We felt ourselves to be a part of a community of highly trained people, late at night when others are asleep, part of the world of doctors as doctors themselves hope for and imagine it should be. A team of experts and people becoming experts, mobilizing, caring, theorizing, arguing; and at the same time, perhaps above all, walking briskly down the hall towards the patient's room after getting a page from the nurse about low blood pressure.

Saturday, July 11, 2009

Becoming the Fat Man.

Sleep-deprived and worried for my interns, I start spouting half-true or all-wrong or kind of right aphorisms as if I was aspiring to be the new Fat Man:

"All patients lie. All patients are crazy. And it is our job to love them anyway."

(Said to an intern who is tempted to believe everything his patients tell him, to his patients' potential detriment.)

A pair of nurses, overhearing this, do a double take and tighten up as they hear me start this, then visibly relax as I finish. One says, "You saved yourself with the last part there." I try to save myself a bit more: "Well, we all lie sometimes, even when we don't realize it, and we're all a little bit crazy, right?"

Still, I thought, Am I really the resident who blurts out cheap half-truths as if they were wisdom?


It is an inevitable temptation of power--even the minor power of a senior resident at the beginning of an intern's year--to start spouting bullshit. On reflection, I think I succumbed.


At the same time, I don't think it does any favors to patients to subscribe to a false humanism, some kind of big happy medical friendship bracelet of co-dependence between needy doctor and needy patient.
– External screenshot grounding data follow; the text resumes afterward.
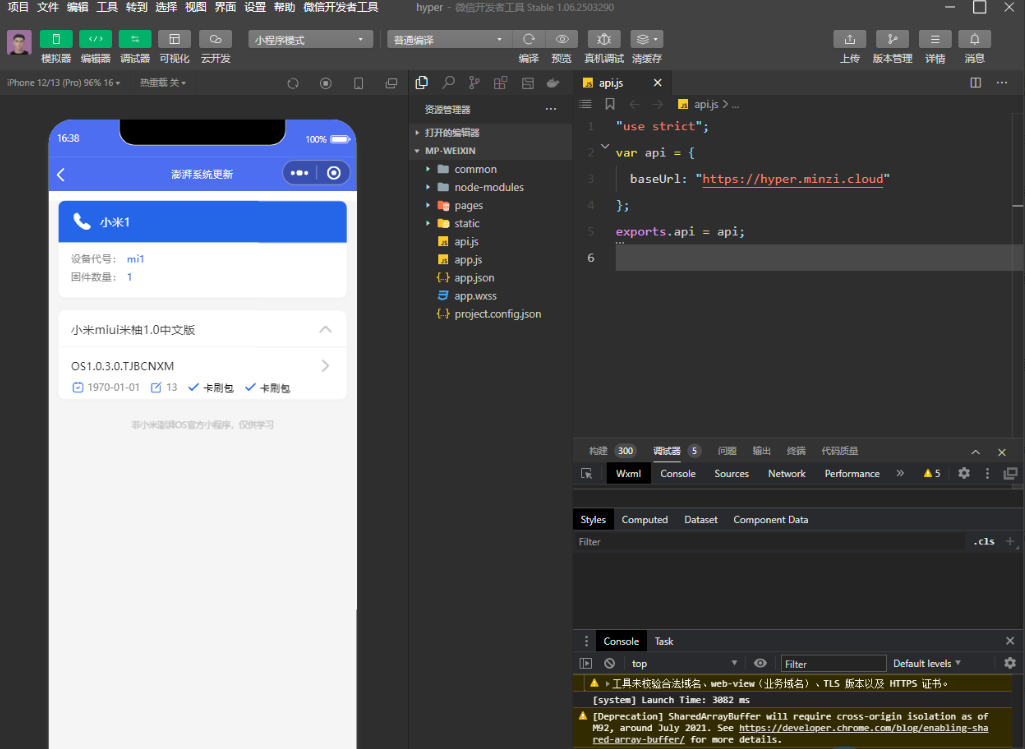The height and width of the screenshot is (749, 1025).
Task: Click the Upload toolbar icon
Action: (849, 39)
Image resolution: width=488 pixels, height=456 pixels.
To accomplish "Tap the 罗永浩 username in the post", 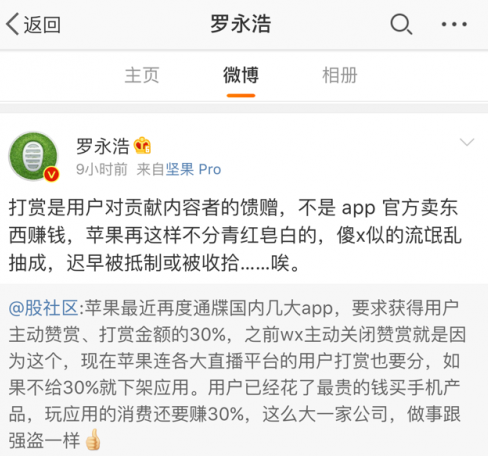I will click(x=103, y=146).
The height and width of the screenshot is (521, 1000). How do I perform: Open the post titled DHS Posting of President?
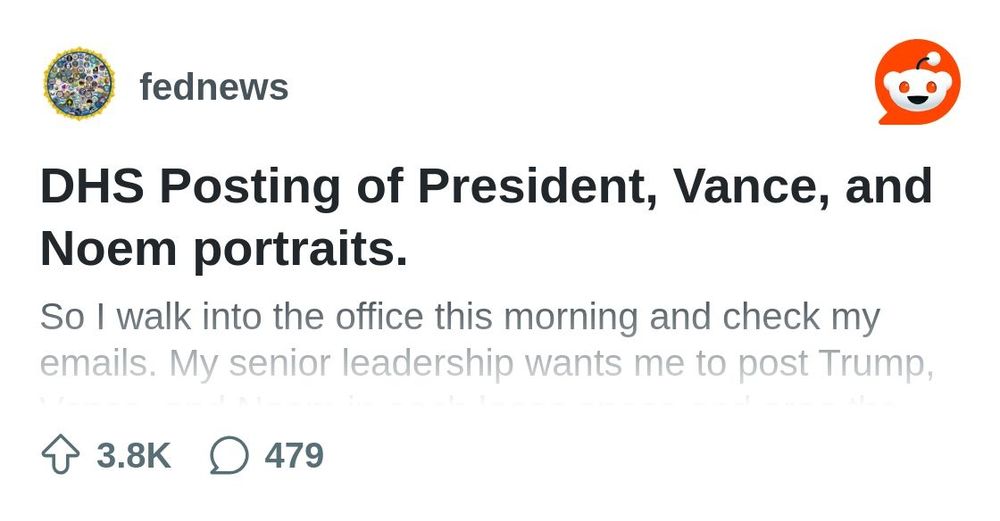(486, 217)
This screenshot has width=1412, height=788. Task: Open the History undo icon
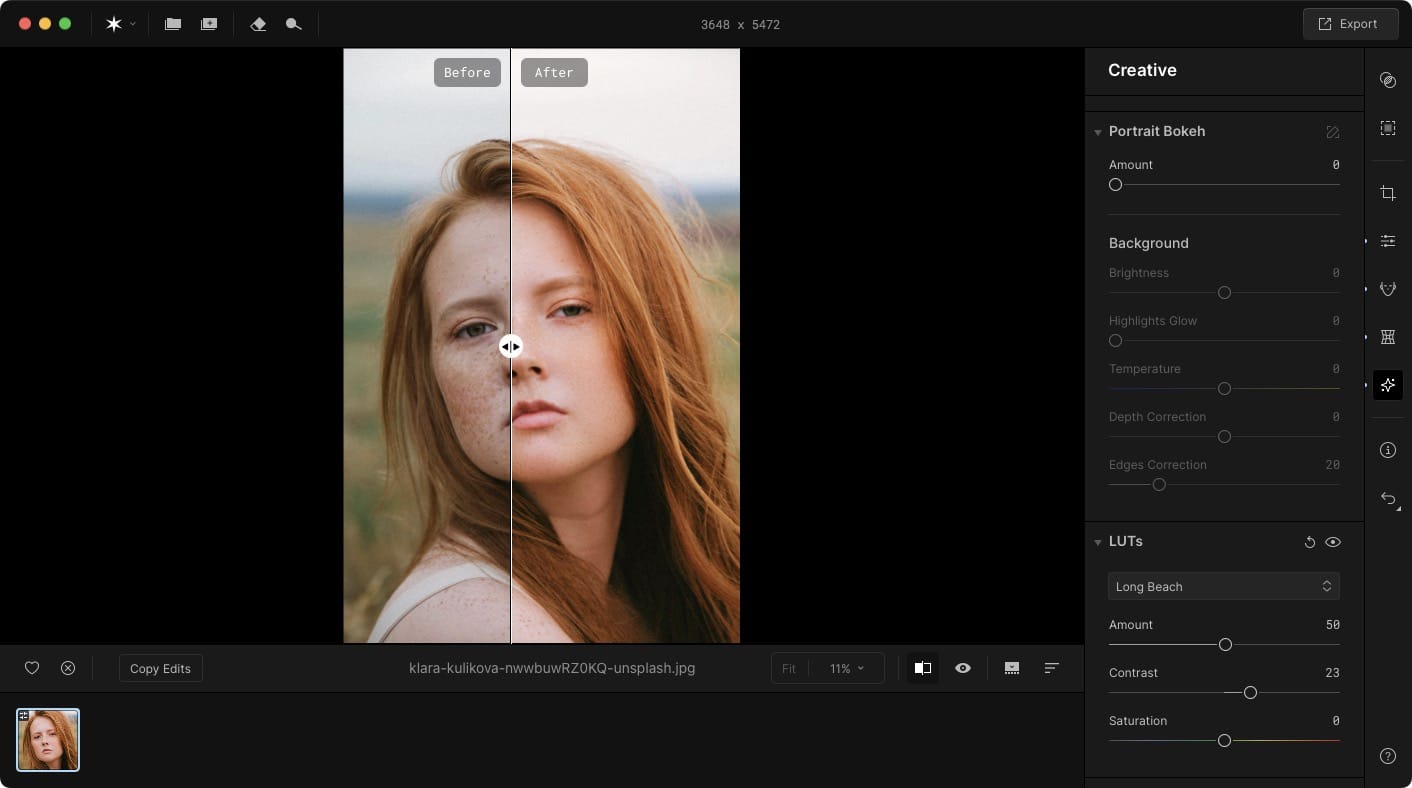coord(1387,498)
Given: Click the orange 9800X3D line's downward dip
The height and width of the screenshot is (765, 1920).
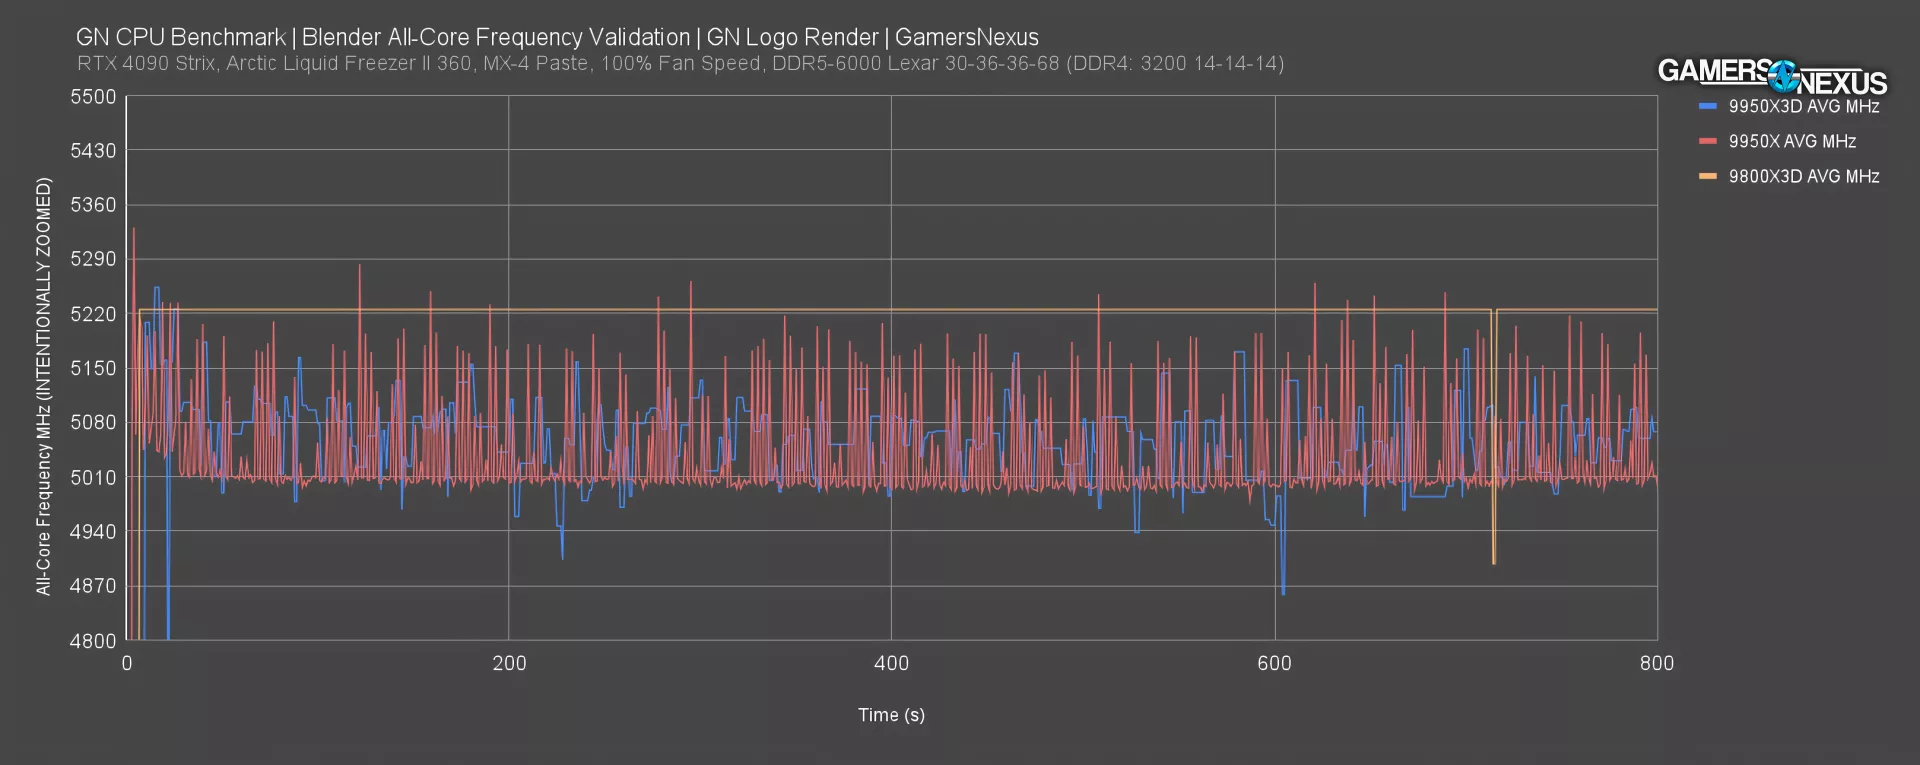Looking at the screenshot, I should pyautogui.click(x=1494, y=560).
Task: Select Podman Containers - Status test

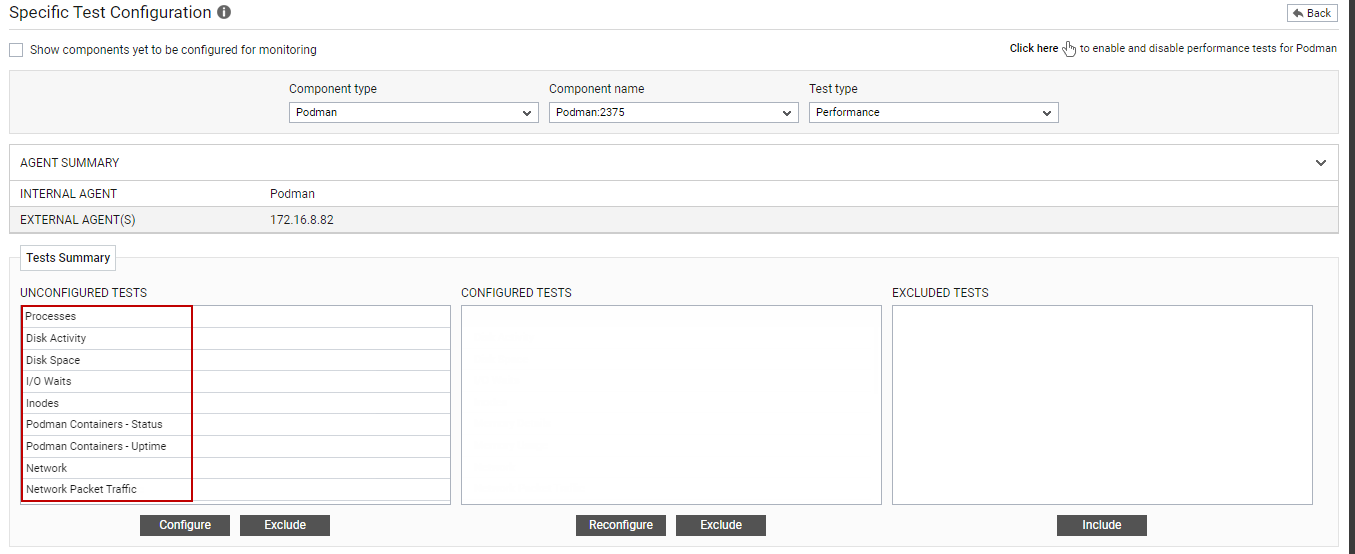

I got at what I was trying to say a little better a couple of days later, with the help of talking to Dr. Ms. Hemodynamics, who had more clear things to say about this problem, which I then said to an intern, with words something like this:

"It is inevitable that when we are feeling doubtful about ourselves as doctors, we want our patients to like us, because that makes us feel like we are good people. But it's not the point of being a doctor to have your patients like you. Your patients should come to trust you, and to respect your counsel, and value your role in their life. But liking you is beside the point, and it's dangerous to them for you to need that from them."

This I do believe.

To boil it down to a Fat Man-style law:

"It's not your job to have your patients like you. It's your job to love your patients enough not to care."

Friday, July 10, 2009

100% true dialogue from the wards



The attending, the senior resident, and the intern are sitting in the work area, discussing a patient. The senior resident, a bespectacled and bearded graduate of Harvard Medical School, is cautioning the intern on jumping to conclusions:

"I understand that you're taking the evidence and trying to see if it matches your theory. But actually, you want to do the opposite. You don't want to try to prove yourself right. In the philosophy of science, Karl Popper wrote about 'falsification'--the idea that you take your hypothesis and try to prove it wrong, until, failing to prove it wrong, you decide that it's the best theory for now."

The intern: "OK, yeah, I see your point."

The attending: "Karl Popper, huh? You've read Karl Popper?"

The resident: "No. But I've read about Karl Popper on Wikipedia."


Attending: Falls out laughing; retells the incident for laughs to another attending on rounds a couple of days later.

Resident: Laughs too; retells the incident on his blog a couple of days later.